Record excerpts:

- Opening Delimiter -

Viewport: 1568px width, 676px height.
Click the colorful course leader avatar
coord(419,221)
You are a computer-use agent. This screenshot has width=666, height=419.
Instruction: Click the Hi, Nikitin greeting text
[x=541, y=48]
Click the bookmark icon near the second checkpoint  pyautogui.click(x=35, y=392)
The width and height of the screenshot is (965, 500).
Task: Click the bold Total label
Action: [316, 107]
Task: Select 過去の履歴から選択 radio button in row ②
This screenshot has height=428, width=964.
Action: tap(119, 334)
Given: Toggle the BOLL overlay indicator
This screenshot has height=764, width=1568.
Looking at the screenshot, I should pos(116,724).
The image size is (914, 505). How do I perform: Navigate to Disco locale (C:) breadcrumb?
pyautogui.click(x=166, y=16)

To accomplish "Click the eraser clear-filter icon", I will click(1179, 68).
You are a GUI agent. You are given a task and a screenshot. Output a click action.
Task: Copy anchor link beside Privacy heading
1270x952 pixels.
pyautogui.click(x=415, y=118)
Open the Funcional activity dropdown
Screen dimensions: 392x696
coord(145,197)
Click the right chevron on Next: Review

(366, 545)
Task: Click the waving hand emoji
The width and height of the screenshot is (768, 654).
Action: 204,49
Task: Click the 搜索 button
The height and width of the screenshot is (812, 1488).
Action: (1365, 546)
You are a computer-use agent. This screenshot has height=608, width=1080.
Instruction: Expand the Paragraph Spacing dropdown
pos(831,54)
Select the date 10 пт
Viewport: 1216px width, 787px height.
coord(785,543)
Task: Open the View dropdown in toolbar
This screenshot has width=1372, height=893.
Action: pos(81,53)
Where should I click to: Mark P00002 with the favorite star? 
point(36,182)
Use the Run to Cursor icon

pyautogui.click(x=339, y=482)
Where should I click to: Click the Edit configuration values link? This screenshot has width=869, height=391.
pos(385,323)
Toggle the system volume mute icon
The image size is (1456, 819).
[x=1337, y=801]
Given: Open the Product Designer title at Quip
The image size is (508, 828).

- Closing Delimiter -

Task requirements:
Your answer should be the records themselves, returned word for word.

Your response:
Viewport: 1568px width, 676px height.
Click the colorful course leader avatar
coord(419,221)
You are a computer-use agent. This screenshot has width=666, height=419.
Instruction: Click the Hi, Nikitin greeting text
[x=541, y=48]
Click the bookmark icon near the second checkpoint  pyautogui.click(x=35, y=392)
The width and height of the screenshot is (965, 500).
Task: Click the bold Total label
Action: [316, 107]
Task: Select 過去の履歴から選択 radio button in row ②
This screenshot has height=428, width=964.
Action: tap(119, 334)
Given: Toggle the BOLL overlay indicator
This screenshot has height=764, width=1568.
Looking at the screenshot, I should pos(116,724).
The image size is (914, 505). How do I perform: Navigate to Disco locale (C:) breadcrumb?
pyautogui.click(x=166, y=16)

To accomplish "Click the eraser clear-filter icon", I will click(1179, 68).
You are a GUI agent. You are given a task and a screenshot. Output a click action.
Task: Copy anchor link beside Privacy heading
1270x952 pixels.
pyautogui.click(x=415, y=118)
Open the Funcional activity dropdown
Screen dimensions: 392x696
coord(145,197)
Click the right chevron on Next: Review

(366, 545)
Task: Click the waving hand emoji
The width and height of the screenshot is (768, 654).
Action: 204,49
Task: Click the 搜索 button
The height and width of the screenshot is (812, 1488).
Action: (1365, 546)
You are a computer-use agent. This screenshot has height=608, width=1080.
Instruction: Expand the Paragraph Spacing dropdown
pos(831,54)
Select the date 10 пт
Viewport: 1216px width, 787px height.
coord(785,543)
Task: Open the View dropdown in toolbar
This screenshot has width=1372, height=893.
Action: pos(81,53)
Where should I click to: Mark P00002 with the favorite star? 
point(36,182)
Use the Run to Cursor icon

pyautogui.click(x=339, y=482)
Where should I click to: Click the Edit configuration values link? This screenshot has width=869, height=391.
pos(385,323)
Toggle the system volume mute icon
The image size is (1456, 819).
[x=1337, y=801]
Given: Open the Product Designer title at Quip
The image size is (508, 828).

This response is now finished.